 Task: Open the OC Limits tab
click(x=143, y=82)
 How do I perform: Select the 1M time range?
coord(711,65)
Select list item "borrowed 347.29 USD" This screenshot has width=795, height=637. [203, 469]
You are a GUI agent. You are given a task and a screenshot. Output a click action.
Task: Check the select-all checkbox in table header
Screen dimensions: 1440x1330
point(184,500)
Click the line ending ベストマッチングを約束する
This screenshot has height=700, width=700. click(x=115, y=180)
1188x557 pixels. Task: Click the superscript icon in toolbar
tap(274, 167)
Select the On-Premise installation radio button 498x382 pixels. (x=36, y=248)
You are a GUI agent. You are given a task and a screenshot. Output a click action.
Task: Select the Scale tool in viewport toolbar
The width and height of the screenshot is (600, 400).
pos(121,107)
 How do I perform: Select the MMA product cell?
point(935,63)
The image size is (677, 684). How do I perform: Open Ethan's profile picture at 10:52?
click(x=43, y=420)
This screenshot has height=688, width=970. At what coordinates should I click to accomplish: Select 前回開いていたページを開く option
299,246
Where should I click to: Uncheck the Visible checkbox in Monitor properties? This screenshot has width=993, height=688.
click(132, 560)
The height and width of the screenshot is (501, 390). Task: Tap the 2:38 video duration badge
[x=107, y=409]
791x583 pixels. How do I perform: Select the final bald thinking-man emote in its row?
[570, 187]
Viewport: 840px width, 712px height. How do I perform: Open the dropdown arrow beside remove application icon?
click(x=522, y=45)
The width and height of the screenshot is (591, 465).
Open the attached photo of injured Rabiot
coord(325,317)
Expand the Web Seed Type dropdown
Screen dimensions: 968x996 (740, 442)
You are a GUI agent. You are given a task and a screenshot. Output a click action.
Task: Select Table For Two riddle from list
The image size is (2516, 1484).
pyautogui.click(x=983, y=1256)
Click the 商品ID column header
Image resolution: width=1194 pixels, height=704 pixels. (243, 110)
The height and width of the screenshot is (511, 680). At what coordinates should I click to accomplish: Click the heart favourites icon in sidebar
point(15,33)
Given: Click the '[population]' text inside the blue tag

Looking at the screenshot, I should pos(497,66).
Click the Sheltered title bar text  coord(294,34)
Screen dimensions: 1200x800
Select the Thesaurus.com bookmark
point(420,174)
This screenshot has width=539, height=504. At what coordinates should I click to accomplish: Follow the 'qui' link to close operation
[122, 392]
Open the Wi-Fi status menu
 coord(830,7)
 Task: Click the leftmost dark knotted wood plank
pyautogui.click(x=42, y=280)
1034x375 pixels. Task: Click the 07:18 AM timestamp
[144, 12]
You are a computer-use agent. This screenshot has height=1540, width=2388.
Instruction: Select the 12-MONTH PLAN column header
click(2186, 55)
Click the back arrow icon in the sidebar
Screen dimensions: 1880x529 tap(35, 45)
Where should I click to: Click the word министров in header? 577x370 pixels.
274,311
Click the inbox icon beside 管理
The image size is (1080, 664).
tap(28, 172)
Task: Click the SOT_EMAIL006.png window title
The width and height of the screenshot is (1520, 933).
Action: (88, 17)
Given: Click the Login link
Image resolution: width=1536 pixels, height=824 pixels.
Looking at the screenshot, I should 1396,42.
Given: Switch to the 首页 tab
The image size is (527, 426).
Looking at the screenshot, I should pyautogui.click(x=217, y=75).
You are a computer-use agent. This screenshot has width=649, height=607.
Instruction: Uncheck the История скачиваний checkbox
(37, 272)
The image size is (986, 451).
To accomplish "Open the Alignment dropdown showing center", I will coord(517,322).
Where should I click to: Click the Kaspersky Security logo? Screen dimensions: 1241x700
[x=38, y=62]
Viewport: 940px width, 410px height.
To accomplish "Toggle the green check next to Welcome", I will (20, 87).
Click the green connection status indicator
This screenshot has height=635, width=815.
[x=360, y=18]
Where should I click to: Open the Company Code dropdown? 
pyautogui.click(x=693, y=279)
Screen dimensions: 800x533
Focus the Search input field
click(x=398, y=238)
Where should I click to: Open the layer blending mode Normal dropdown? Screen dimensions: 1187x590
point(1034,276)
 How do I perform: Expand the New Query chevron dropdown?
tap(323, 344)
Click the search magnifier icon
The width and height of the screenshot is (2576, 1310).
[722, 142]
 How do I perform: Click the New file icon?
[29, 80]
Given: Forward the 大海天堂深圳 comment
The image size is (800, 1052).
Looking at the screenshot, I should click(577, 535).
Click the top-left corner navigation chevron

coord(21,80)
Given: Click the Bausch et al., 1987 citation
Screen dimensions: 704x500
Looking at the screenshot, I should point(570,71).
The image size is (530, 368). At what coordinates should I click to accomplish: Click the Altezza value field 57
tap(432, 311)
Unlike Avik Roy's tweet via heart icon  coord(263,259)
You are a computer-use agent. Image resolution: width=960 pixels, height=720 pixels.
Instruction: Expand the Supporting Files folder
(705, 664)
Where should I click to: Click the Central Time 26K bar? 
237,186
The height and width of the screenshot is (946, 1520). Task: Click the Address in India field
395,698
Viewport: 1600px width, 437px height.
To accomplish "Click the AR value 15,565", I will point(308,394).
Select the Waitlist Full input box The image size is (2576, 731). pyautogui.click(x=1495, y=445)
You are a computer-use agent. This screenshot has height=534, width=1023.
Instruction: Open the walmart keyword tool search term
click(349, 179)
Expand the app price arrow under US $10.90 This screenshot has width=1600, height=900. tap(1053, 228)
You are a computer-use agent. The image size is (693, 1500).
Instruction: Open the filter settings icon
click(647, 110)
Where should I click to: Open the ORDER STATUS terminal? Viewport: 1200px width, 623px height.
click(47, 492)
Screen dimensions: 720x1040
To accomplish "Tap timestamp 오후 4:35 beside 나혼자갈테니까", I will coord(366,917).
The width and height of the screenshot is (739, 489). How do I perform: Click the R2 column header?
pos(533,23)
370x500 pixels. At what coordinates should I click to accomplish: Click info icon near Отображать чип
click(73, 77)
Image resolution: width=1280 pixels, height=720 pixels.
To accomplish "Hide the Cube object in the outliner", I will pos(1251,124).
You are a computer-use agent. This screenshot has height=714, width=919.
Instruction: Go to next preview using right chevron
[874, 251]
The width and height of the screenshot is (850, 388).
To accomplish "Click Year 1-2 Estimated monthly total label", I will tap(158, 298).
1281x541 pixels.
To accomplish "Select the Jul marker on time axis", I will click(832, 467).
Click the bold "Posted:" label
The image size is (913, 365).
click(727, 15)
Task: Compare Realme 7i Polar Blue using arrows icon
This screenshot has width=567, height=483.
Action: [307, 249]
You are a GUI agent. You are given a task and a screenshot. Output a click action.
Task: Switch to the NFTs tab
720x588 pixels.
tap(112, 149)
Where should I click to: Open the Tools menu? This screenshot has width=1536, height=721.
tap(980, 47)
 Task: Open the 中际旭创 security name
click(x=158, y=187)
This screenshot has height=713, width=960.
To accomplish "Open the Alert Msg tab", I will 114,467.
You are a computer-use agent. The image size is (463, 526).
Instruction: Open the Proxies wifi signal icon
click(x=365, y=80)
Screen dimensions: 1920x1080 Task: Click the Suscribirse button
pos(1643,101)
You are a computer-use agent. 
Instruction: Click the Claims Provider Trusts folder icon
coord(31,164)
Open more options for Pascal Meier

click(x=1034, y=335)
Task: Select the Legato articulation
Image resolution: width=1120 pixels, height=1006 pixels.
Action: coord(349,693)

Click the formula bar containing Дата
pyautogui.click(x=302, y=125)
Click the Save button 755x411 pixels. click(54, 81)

————

TASK DESCRIPTION: Copy every line from the material in which the word "title" can be found.

SOLUTION TO THIS TASK:
Click the Sheltered title bar text  coord(294,34)
Task: Click the SOT_EMAIL006.png window title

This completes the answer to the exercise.